PROBLEM »
Starting at the line that contains "You are a computer-use", write out every line to the end of the records below exactly, and leave out the pictures.

-------- AVAILABLE DATA --------

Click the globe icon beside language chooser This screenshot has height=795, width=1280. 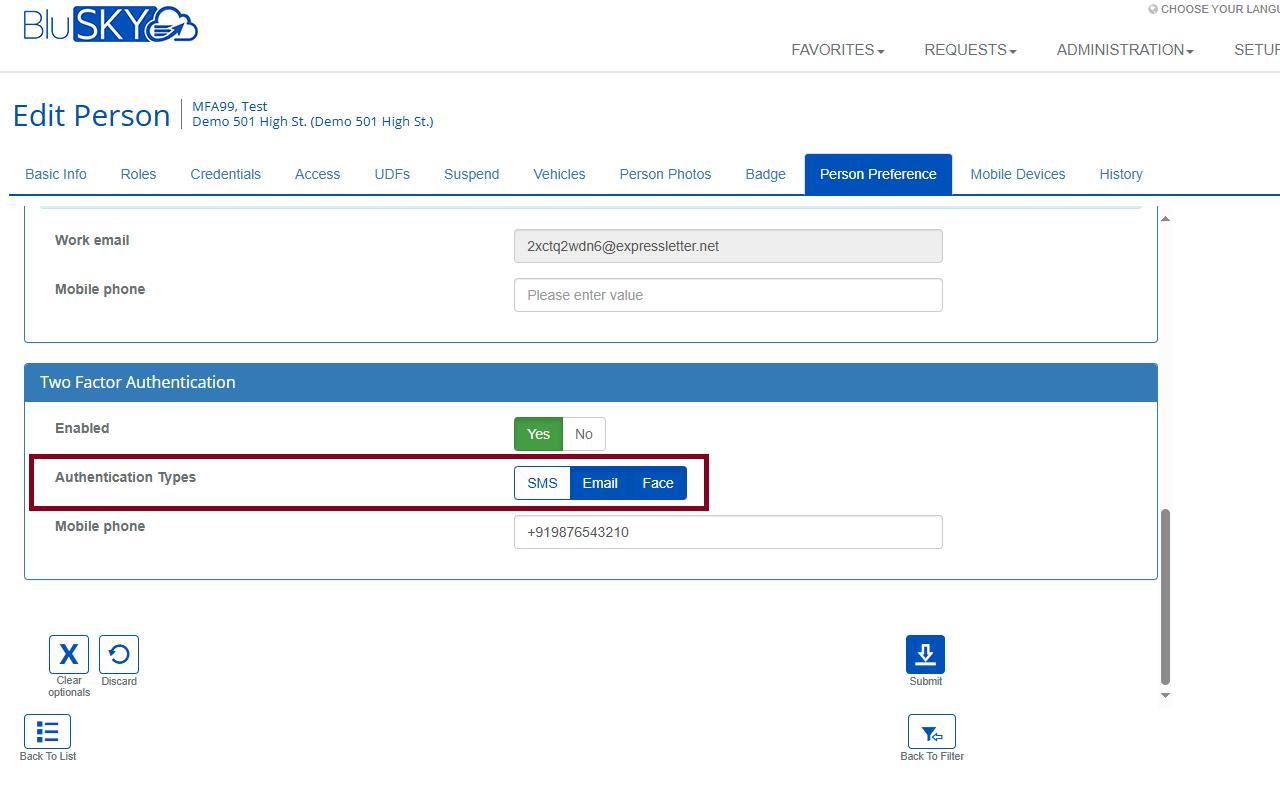pos(1153,9)
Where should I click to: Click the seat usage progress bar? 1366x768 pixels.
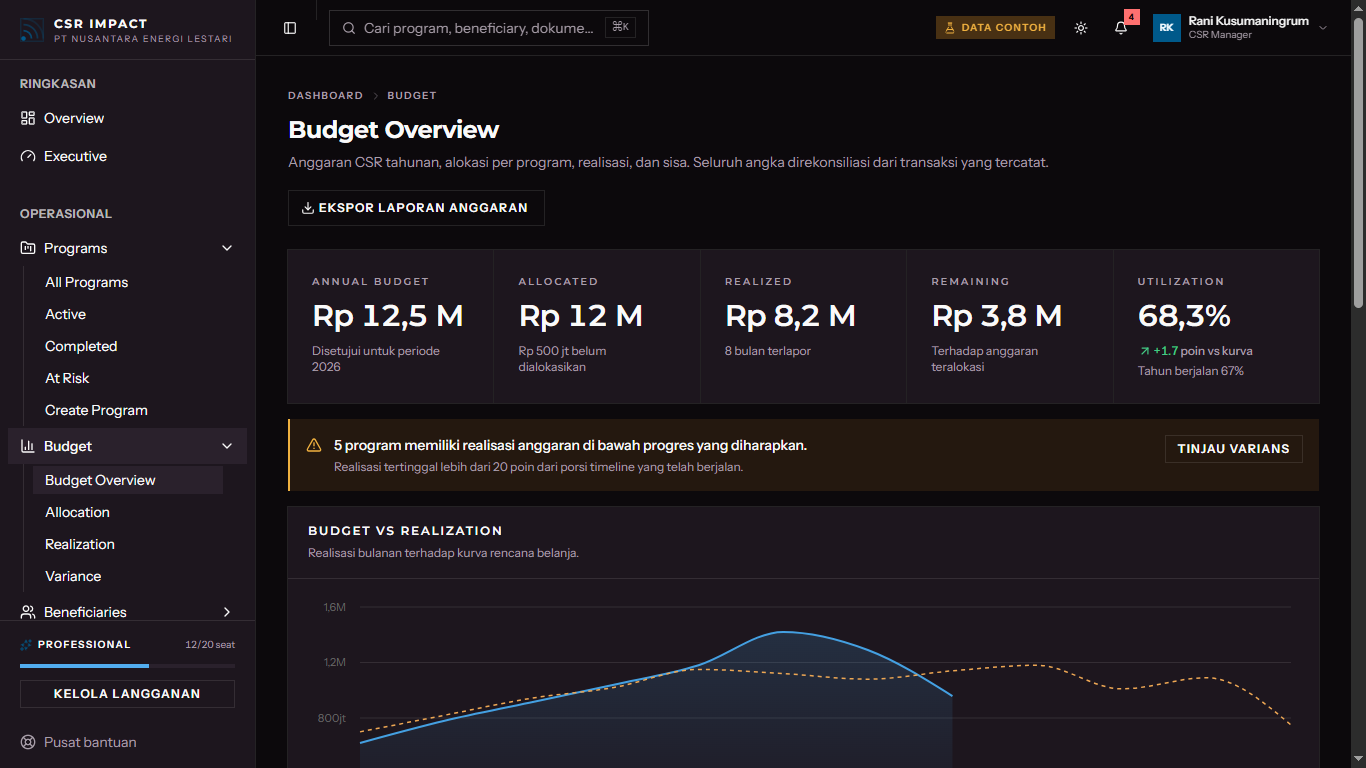pyautogui.click(x=127, y=666)
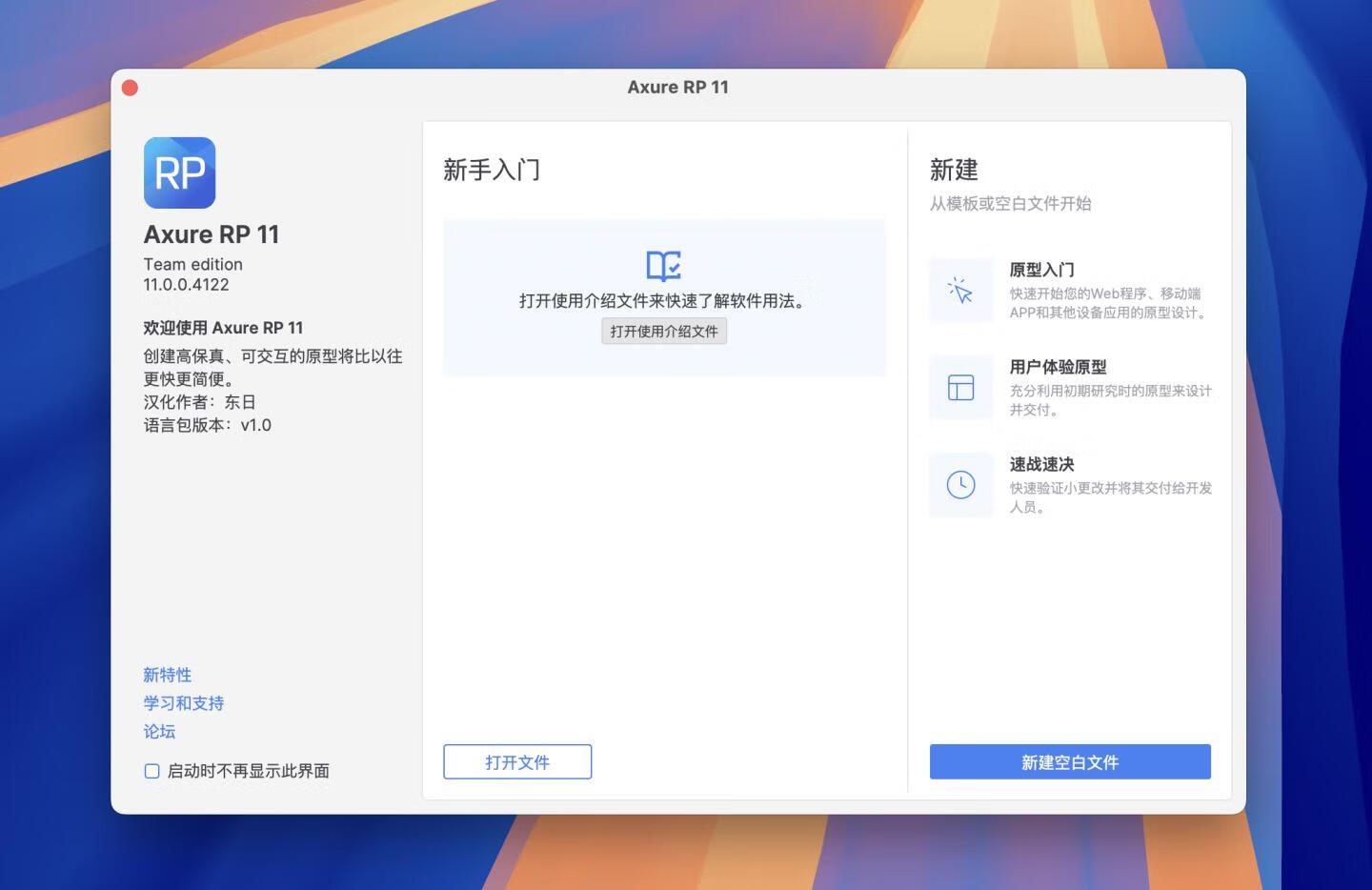The width and height of the screenshot is (1372, 890).
Task: Click the 新建空白文件 button
Action: (1070, 761)
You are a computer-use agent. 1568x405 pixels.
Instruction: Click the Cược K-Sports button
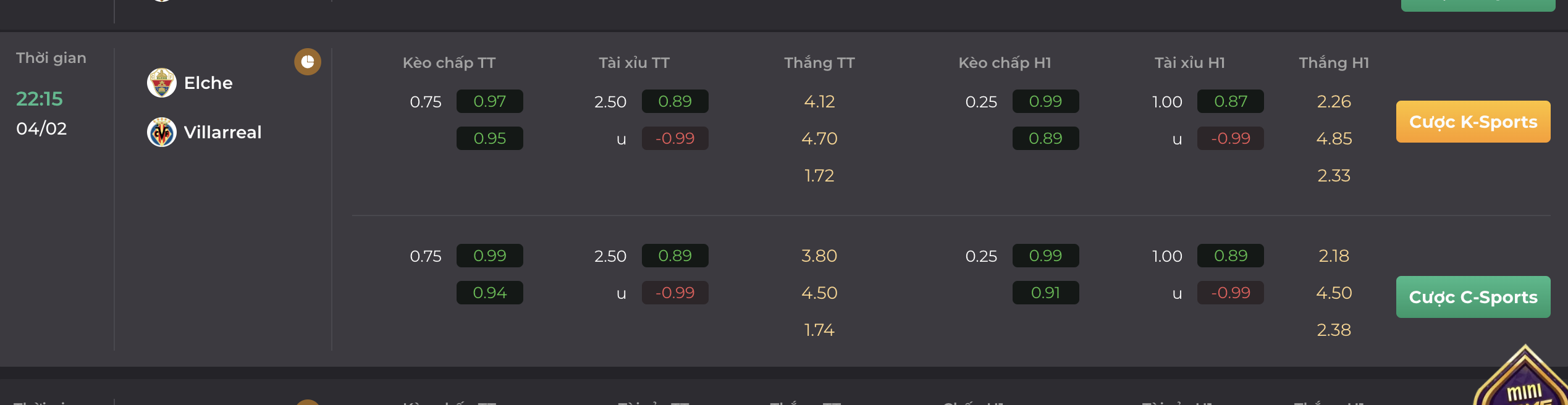coord(1473,122)
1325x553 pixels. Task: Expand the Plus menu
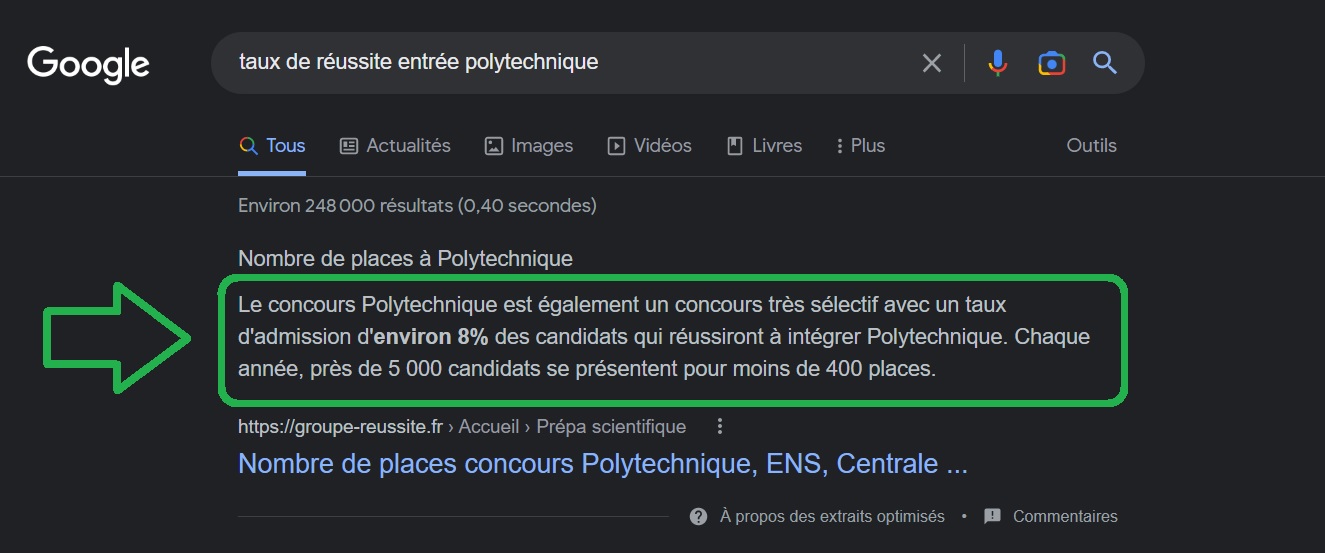860,146
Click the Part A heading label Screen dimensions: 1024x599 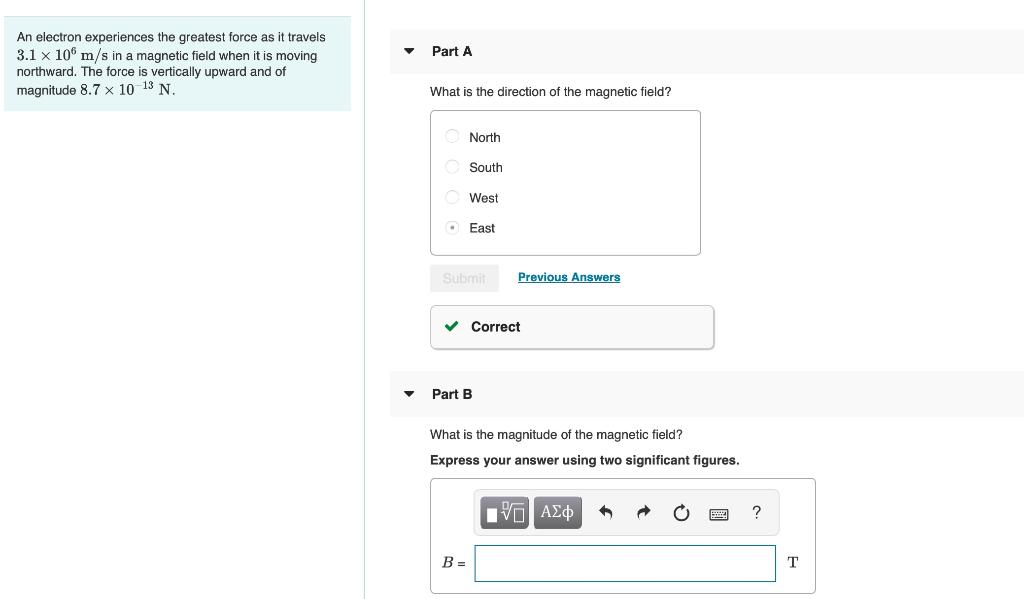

--------

EXERCISE RESULT »
You are a computer-use agent. 1568x405 pixels.
Instruction: Click the Cược K-Sports button
coord(1473,122)
1325x553 pixels. Task: Expand the Plus menu
860,146
Click the Part A heading label Screen dimensions: 1024x599 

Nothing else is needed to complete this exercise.